Bible stories: Another abusive drunk father
ABOUT 20 YEARS AGO I made up my mind to read the Bible from cover to cover. I'm still working on it. My motivation was and is sincere and prosaic: every educated person should have read the Bible, a book so famous its very name means book. During those 20 years I have come to understand that the Bible takes an eternity to read and a lifetime to understand. Consider the source.
I read the Bible not for inspiration or revelation. I read it for the surprises, the stuff I haven't heard or read; or the stuff I've heard and read a thousand times that suddenly seems -- quest que cest? -- written in a foreign language. The Bible is one of those infuriating documents that tells you more than you want to know about stuff you don't care about and not nearly enough about the stuff you do. The question "why?" never seems to have entered the authors' minds.
For instance, who is this "God" guy and why does he behave so badly? If human beings are insects in the eyes of God, then the Bible portrays Him as a 10 year-old-boy with a magnifying glass on a hot summer day. No wonder the humans in the Bible act so badly, from Cain to Judas, from Pharoh to Peter. God fucks with people contantly, almost whimsically. "Abraham! I want you to kill your son. . .Just kidding! What's the matter, can't you take a joke?" God is like some drunken bad-tempered king, like the master of the universe who is afraid his wife is cheating on him.
He smites at will, both the weak and the strong, the proud and the innocent, the schmuk and the mench. We learn nothing from God in the Bible other than he is all powerful and insecure. He even announces "I am a jealous God," as if those pagan stone statues or golden calves are in His league.
Frankly, the Bible leaves me very disappointed with God. What is He so afraid of? In the Book of Job, God and Satan are having a beer in heaven (my interpretation) when God asks Satan "have you seen my main man Job." Satan replies, "Shizzle my nizzle, but this Job cat's after your stash. Cut him loose and see what happens." So God takes the bait, like a homeboy accused of being disrespected in front of his dawgs. God tells Satan he can do anything he wants to Job short of "putting a cap in his sorry ass."
You know the rest. Satan goes medievil on Job. Takes his wealth, kills his children, afflicts him with running sores all over his body. There's even a scene where Job's wife nags him for being a such a loser as Job sits in a garbage dump scraping crusty sores off his body with a piece of broken pottery. "Why don't you curse God and die?" Mrs. Job yells at her husband. And instead of shouting, "Fuck you, bitch" Job says, "You are talking nonsense. When God sends us something good, we welcome it. How can we complain when he sends us trouble."
What Job never realizes is that all his troubles started with a barroom bet between God and Satan.
You can only imagine how drunk God was when he bet on His only son.

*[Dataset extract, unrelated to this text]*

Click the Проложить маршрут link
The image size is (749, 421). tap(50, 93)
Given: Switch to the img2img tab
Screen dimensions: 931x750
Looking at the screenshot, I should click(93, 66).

Of course, I haven't finished reading the entire "book," although I know how it ends. Badly, I'm afraid. Unless you consider Armageddon a good thing. I jumped to the last page and I find that the "God of wrath" from the Old Testament, now the "God of love" from the New Testament, is still the same old God.
In the final Book of Revelation, the author John feels it necessary to conclude, "if anyone adds anything [to my words], God will add to his punishment the plagues described in this book."
Doesn't this sound like the belief system we're fighting in the Middle East?
Oops, did I just stumble upon something? Is it possible that the nitwits who believe every word of the Koran are not much different than the nitwits who believe every word of the Bible? Could the God of Islam be fucking with their towel heads as much as the God of Abraham and Jesus has been fucking with ours? Can you imagine Yaweh and Allah sharing a magnifying glass over an anthill named Earth, and having a good laugh?
Neither can I. My God wouldn't play that game.